If you don’t recall, Hood has a long-standing obsession with Google, despite having an astounding level of ignorance about how the search engine actually operates. In his anti-Google rants, Hood makes statements that are blatantly false and repeatedly argues that Google is to blame merely because its search engine finds websites that Hood’s office doesn’t like and doesn’t think should exist at all. And that doesn’t even touch on the now known fact that the MPAA secretly funded Hood’s investigation and wrote nearly every word of the threatening letters sent to Google.

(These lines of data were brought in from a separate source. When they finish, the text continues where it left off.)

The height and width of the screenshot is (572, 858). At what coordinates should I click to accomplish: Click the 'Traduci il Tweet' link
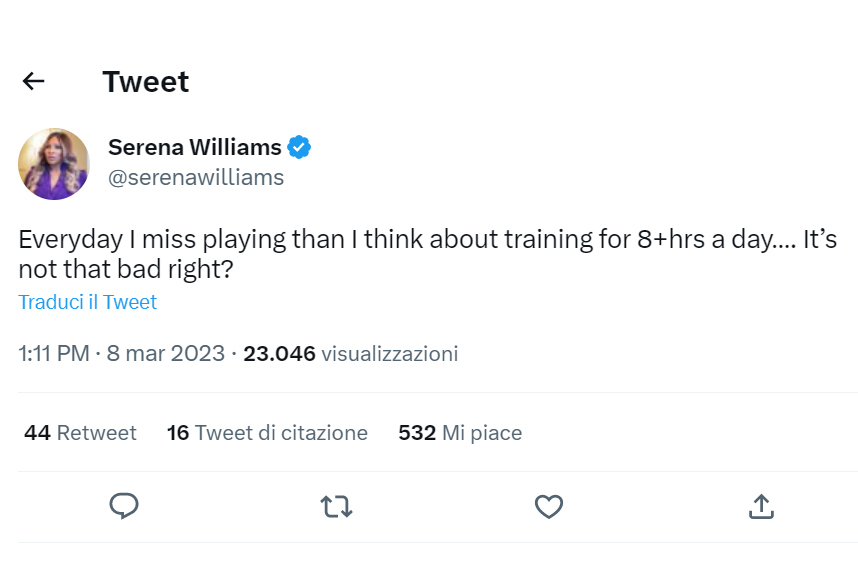pos(88,302)
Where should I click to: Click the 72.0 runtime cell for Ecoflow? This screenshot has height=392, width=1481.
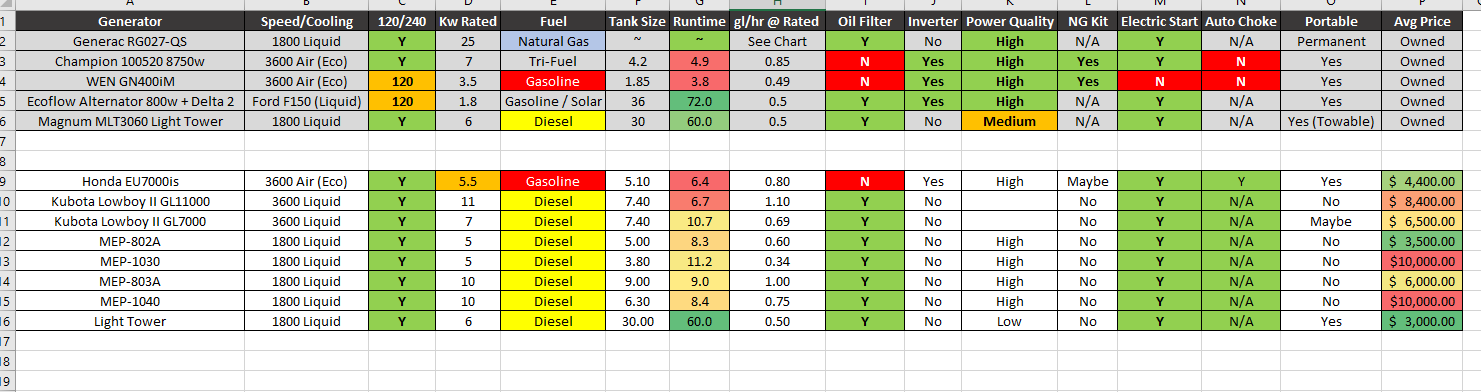coord(700,101)
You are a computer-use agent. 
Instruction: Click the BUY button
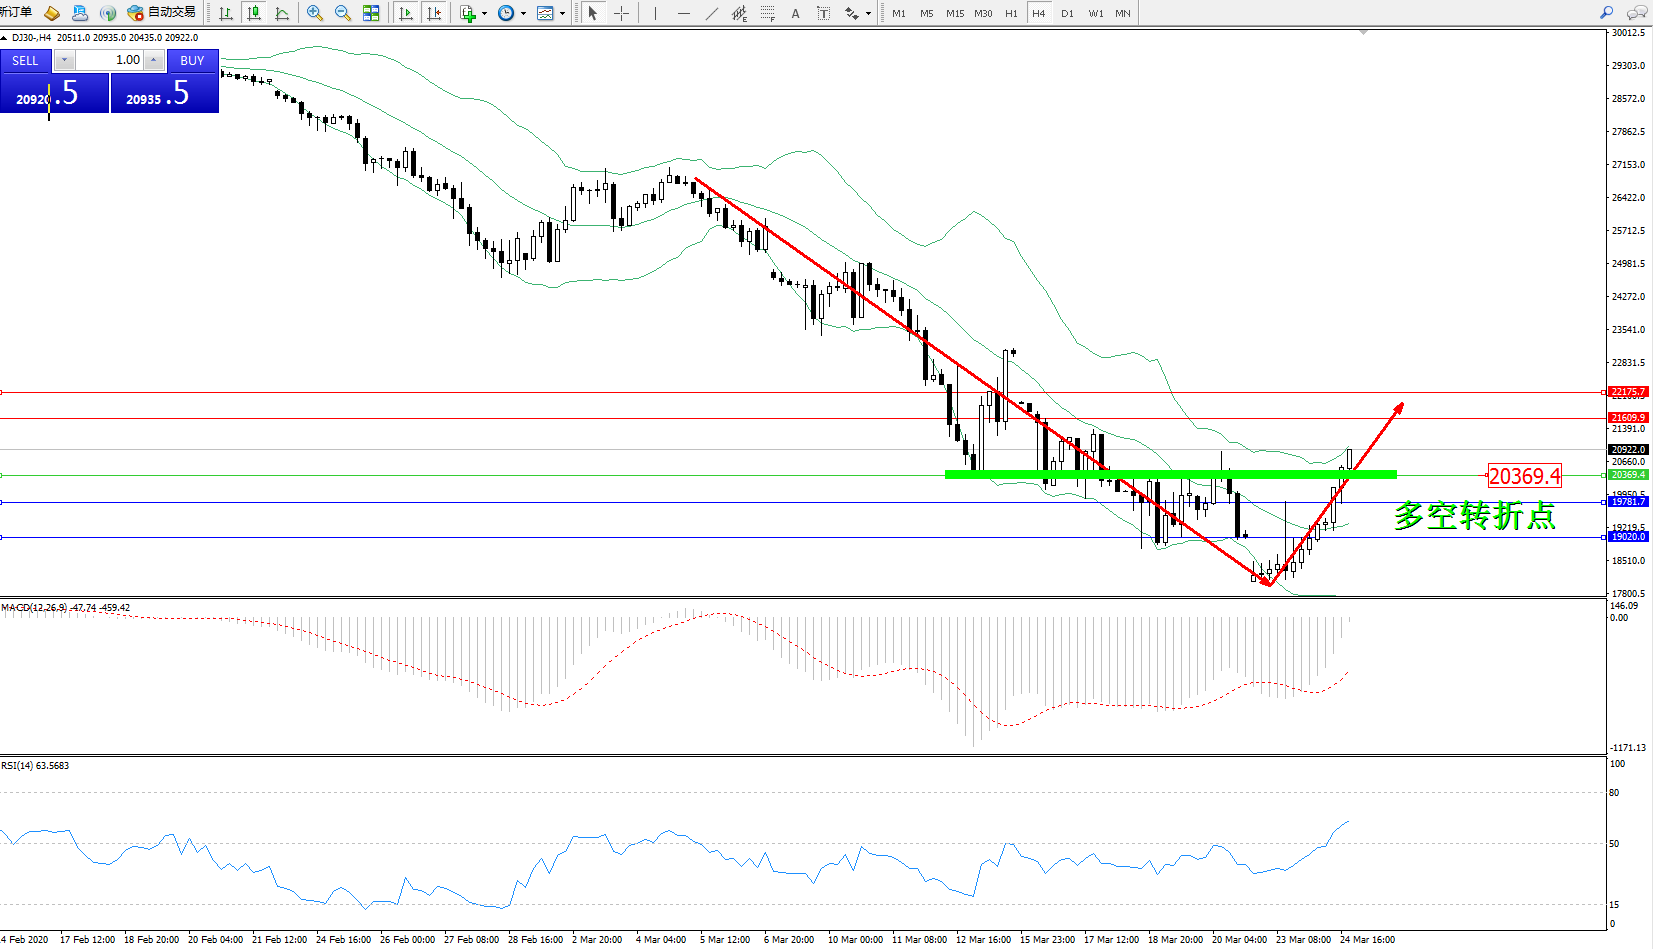coord(192,61)
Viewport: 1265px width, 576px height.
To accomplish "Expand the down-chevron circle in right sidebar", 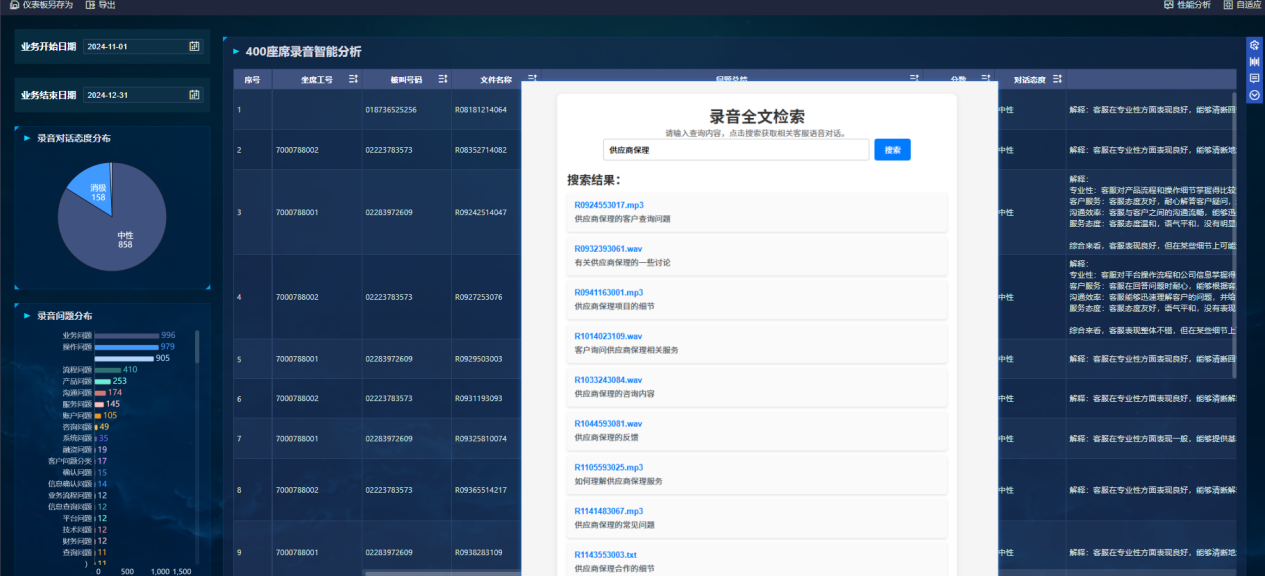I will coord(1254,95).
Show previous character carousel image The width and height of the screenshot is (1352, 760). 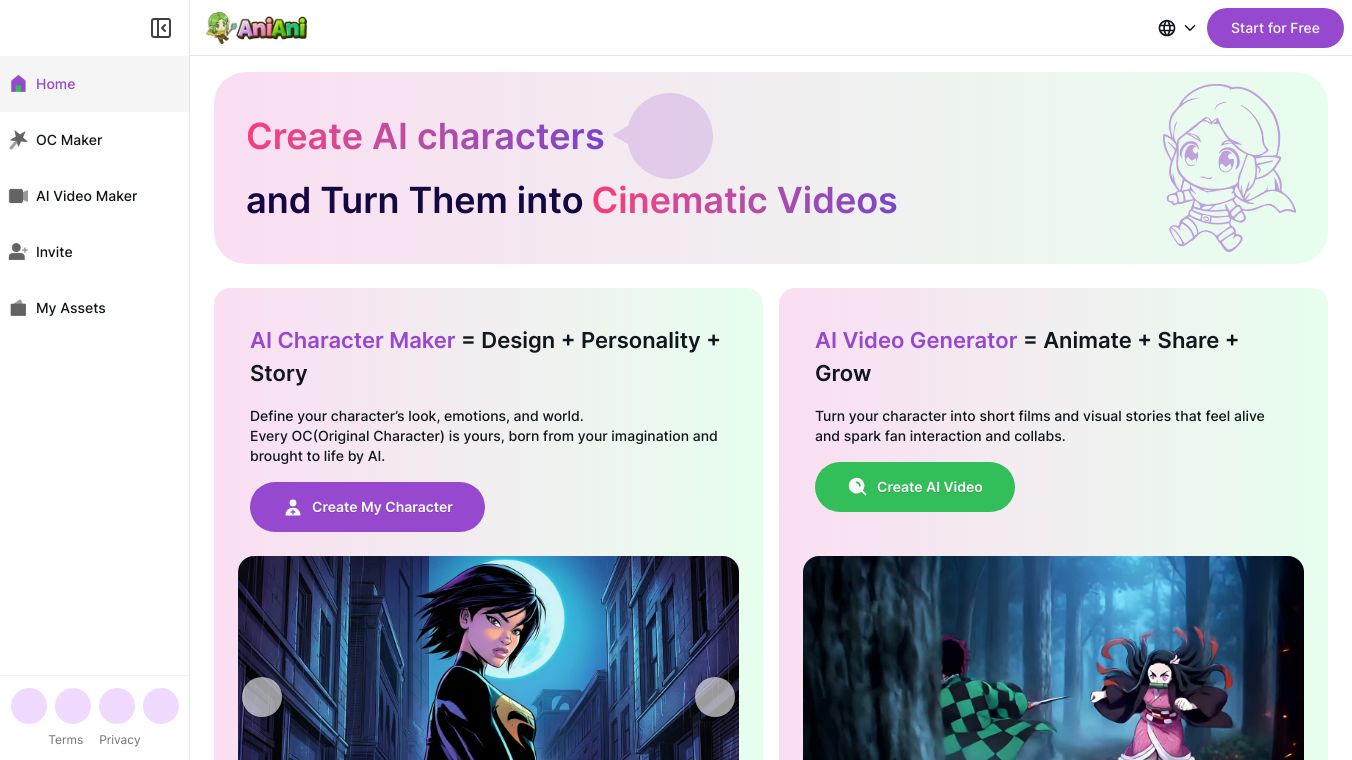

While Hood and various MPAA supporters have insisted that he’s clearly in the right, at least federal judge Henry Wingate doesn’t see much to support that. Hood tried desperately to keep this issue out of federal court, using a variety of claims, including the so-called “Younger Abstention” which argues that federal courts should stay out of certain issues. However, as Wingate notes, that only applies in three specific cases, none of which apply to Hood’s campaign against Google — and, even if any of them did apply, there’s a further exception for “bad faith” — and Wingate is pretty convinced that Hood is acting in bad faith:
Moreover, even if the Younger elements were satisfied here, the court would not be required to abstain here because an exception to the application of the doctrine applies. Indeed, federal courts may disregard the Younger doctrine when a state court proceeding was brought in bad faith or with the purpose of harassing the federal plaintiff… Google has presented significant evidence of bad faith, allegedly showing that Attorney General Hood’s investigation and issuance of the subpoena represented an effort to coerce Google to comply with his requests regarding content removal. As previously discussed, the Attorney General made statements, on multiple occasions, which purport to show his intent to take legal action against Google for Google’s perceived violations. When Google declined to fulfill certain requests, the Attorney General issued a 79-page subpoena shortly thereafter. The court is persuaded that this conduct may evidence bad faith on the part of the Attorney General.